# RECORDS TO USE
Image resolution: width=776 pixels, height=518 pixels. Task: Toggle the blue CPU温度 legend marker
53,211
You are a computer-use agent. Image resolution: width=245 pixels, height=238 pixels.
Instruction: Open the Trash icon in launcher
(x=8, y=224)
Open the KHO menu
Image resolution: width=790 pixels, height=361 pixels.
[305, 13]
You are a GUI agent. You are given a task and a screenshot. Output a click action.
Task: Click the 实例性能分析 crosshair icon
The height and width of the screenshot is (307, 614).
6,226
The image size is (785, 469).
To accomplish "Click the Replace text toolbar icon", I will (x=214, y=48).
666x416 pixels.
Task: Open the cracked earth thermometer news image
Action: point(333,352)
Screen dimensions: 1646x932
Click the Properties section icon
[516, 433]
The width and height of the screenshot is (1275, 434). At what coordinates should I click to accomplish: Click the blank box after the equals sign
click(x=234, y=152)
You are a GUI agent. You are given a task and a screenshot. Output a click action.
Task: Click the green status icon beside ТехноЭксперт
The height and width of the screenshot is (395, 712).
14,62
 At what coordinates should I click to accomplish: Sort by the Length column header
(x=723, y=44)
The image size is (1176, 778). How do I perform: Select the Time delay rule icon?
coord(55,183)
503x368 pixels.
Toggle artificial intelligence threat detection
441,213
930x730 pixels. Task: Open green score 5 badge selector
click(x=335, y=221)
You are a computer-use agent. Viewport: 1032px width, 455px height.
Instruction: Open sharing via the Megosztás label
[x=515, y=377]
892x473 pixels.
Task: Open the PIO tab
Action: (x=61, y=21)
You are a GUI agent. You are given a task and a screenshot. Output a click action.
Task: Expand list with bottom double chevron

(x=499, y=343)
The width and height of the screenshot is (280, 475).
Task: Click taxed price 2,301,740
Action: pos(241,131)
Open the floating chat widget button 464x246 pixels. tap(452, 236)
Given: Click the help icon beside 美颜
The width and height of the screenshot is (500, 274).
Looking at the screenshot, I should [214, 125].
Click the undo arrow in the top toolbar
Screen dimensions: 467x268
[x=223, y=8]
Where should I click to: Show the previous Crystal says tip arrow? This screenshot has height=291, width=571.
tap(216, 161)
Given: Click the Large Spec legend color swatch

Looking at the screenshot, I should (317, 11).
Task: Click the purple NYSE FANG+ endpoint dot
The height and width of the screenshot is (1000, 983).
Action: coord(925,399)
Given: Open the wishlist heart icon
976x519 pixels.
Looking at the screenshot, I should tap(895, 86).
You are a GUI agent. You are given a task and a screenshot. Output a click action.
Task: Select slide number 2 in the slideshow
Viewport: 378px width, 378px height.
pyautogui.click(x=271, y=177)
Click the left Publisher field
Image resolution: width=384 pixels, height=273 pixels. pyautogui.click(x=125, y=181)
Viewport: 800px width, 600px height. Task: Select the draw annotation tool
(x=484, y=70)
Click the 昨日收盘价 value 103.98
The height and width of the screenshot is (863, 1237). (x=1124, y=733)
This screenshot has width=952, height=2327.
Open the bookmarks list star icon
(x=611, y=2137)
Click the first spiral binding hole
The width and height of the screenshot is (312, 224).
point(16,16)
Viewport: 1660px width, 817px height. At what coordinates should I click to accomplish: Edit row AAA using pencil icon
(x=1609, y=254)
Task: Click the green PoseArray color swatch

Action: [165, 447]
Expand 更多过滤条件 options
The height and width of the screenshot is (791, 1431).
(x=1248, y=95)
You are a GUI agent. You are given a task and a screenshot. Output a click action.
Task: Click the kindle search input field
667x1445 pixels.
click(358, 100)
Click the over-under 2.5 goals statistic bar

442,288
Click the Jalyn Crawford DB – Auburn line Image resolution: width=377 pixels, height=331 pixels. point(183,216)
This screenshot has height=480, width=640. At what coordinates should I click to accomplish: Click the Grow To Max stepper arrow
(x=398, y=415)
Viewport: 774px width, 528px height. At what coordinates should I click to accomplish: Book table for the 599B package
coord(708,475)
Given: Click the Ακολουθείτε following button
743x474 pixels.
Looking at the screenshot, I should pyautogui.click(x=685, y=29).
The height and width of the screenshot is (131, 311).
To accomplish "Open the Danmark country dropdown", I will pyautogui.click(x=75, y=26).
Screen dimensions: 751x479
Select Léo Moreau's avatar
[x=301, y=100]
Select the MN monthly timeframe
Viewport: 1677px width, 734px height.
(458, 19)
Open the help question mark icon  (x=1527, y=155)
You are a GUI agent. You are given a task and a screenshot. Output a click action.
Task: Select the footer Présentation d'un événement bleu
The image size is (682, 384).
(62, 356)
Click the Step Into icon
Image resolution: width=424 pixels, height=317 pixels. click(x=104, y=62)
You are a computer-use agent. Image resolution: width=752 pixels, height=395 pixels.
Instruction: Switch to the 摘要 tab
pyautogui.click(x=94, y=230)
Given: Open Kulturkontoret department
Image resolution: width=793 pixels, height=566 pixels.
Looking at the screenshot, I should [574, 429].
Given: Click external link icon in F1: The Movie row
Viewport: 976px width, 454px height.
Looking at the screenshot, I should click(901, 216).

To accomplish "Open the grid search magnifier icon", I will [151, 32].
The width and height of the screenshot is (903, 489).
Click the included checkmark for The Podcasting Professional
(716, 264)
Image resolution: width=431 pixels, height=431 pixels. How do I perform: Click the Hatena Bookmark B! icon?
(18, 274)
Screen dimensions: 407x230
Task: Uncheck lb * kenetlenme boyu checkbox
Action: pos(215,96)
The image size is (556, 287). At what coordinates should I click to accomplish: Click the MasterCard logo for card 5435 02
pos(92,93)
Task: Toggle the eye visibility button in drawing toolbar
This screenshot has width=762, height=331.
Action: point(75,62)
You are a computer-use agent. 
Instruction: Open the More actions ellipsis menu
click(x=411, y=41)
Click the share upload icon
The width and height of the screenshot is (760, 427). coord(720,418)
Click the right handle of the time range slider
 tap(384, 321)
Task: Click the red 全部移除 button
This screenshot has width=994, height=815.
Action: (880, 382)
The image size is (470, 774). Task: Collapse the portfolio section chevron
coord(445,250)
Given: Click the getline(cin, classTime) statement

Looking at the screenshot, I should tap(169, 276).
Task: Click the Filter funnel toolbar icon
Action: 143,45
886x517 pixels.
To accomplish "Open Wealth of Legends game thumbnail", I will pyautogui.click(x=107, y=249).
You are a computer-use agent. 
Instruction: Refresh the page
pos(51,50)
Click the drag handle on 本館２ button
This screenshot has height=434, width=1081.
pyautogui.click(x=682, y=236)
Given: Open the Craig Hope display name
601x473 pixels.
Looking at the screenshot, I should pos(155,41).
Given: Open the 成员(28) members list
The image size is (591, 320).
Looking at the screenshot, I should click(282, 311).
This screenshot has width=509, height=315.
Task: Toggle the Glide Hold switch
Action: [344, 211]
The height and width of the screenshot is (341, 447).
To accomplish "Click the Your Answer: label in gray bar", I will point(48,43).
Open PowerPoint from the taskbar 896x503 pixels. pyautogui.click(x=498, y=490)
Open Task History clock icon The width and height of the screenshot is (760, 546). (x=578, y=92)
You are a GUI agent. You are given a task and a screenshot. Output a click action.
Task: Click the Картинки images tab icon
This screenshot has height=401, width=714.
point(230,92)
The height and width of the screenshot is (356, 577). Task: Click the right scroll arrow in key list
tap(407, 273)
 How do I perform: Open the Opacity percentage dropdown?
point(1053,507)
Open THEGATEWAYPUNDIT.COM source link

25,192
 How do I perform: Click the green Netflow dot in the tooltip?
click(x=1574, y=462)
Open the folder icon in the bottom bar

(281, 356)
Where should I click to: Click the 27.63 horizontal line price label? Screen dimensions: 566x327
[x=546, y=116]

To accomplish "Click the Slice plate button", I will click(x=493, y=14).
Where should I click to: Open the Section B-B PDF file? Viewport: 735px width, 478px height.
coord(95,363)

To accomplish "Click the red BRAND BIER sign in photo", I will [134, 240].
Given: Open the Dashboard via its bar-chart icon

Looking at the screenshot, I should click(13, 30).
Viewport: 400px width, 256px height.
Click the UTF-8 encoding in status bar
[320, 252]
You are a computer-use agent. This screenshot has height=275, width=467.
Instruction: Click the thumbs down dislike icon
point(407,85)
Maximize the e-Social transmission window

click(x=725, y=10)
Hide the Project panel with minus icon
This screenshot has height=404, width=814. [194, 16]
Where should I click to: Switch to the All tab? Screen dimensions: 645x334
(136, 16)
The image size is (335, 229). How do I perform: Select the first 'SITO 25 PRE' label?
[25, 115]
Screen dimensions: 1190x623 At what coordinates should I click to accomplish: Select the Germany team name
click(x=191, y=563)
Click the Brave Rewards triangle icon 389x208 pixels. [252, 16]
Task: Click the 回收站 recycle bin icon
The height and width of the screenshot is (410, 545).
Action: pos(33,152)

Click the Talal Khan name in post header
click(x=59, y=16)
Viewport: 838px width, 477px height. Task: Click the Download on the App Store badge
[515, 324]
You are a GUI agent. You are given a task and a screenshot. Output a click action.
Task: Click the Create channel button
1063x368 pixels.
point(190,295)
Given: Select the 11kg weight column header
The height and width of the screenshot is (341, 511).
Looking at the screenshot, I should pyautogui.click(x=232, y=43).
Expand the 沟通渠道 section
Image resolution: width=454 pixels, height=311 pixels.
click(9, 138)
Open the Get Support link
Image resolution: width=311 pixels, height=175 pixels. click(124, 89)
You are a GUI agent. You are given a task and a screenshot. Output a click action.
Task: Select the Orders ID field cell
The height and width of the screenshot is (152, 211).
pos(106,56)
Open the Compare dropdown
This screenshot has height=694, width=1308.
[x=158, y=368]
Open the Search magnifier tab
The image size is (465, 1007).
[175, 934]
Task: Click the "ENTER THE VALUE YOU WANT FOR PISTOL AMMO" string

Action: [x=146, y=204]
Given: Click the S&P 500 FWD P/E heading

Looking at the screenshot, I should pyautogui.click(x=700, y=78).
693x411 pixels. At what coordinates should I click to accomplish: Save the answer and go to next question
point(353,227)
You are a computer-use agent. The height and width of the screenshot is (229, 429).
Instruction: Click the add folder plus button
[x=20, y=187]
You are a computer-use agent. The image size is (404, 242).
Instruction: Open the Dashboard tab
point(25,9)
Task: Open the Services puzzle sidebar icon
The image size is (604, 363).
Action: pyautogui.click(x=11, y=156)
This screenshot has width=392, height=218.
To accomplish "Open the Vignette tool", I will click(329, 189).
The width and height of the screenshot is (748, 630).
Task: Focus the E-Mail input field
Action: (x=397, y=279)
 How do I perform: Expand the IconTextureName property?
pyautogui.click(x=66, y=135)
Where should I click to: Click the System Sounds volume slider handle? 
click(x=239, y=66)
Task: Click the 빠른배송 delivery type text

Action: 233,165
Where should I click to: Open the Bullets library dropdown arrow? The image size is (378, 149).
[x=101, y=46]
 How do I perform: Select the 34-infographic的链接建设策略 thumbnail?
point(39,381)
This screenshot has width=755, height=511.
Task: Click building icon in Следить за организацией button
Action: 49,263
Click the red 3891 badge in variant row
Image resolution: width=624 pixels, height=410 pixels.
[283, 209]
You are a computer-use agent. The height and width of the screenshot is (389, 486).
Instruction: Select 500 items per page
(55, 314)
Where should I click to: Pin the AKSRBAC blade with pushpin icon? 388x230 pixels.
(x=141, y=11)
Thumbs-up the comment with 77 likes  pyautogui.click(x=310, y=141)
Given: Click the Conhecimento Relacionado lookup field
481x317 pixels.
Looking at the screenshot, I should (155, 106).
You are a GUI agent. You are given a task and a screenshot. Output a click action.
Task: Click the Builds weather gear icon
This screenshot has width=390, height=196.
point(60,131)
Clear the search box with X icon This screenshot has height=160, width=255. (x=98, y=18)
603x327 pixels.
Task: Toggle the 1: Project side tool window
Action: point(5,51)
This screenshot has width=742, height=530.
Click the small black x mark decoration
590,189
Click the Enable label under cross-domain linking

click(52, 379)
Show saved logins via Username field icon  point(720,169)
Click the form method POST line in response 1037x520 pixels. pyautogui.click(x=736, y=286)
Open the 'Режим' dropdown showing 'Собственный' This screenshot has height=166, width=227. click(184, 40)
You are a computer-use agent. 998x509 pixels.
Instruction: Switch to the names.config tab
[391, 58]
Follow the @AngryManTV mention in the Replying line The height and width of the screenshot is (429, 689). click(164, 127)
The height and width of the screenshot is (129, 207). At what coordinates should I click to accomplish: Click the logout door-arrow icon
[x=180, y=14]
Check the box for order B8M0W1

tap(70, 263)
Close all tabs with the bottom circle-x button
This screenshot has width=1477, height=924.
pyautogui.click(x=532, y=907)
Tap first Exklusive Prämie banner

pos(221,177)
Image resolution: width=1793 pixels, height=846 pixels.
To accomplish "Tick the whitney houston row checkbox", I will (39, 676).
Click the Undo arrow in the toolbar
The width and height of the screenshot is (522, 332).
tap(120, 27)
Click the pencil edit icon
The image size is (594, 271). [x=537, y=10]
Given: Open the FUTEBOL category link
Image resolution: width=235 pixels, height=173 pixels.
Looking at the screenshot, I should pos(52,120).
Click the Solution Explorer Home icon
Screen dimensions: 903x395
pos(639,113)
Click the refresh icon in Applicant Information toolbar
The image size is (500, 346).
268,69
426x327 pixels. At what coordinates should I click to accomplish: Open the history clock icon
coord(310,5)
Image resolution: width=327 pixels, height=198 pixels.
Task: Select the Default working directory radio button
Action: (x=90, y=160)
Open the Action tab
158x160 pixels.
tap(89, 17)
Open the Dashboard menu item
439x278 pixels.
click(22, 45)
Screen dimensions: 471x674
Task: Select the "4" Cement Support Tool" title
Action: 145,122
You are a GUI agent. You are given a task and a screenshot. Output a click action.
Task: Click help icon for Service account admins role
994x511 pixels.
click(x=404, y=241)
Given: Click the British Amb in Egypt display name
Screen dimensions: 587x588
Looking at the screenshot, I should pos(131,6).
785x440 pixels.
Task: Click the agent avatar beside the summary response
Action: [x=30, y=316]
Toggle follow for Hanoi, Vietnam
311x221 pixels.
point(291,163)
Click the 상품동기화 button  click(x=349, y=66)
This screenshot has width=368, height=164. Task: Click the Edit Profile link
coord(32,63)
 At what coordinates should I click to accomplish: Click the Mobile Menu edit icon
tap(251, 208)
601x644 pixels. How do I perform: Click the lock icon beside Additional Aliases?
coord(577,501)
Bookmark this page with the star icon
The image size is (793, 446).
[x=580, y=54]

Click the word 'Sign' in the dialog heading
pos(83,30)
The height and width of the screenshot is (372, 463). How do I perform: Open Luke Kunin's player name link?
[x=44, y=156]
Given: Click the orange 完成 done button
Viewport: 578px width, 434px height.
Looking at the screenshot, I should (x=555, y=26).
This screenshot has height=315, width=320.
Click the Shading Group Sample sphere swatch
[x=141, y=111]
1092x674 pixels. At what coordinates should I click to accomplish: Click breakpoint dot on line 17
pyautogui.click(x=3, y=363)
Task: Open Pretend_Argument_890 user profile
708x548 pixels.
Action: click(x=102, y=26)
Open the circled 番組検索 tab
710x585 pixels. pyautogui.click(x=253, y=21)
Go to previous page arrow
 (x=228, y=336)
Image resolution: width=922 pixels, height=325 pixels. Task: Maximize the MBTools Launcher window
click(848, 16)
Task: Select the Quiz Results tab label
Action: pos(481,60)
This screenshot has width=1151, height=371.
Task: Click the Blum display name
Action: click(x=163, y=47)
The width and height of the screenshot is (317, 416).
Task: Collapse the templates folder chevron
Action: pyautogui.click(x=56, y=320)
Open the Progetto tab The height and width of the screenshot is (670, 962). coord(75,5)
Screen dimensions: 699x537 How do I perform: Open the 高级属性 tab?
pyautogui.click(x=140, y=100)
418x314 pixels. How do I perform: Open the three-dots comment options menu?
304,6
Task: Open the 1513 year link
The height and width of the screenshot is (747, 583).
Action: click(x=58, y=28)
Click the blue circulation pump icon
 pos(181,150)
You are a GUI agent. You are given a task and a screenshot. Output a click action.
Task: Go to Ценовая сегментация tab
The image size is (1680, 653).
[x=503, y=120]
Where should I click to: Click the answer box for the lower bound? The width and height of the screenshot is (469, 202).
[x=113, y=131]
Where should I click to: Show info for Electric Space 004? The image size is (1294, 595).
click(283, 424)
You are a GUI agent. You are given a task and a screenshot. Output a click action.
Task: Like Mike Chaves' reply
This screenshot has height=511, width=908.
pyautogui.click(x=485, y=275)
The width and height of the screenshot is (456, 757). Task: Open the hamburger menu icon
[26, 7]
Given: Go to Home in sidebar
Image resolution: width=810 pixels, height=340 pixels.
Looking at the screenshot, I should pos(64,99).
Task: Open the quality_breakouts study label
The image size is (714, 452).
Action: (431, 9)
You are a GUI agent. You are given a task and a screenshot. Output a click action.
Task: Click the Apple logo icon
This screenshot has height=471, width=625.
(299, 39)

# WHAT YOU ARE ASKED TO DO
Using the listing above, show each line holding the string "help".

# ANSWER SPACE
Given: Click the help icon beside 美颜
Open the help question mark icon  (x=1527, y=155)
Task: Click help icon for Service account admins role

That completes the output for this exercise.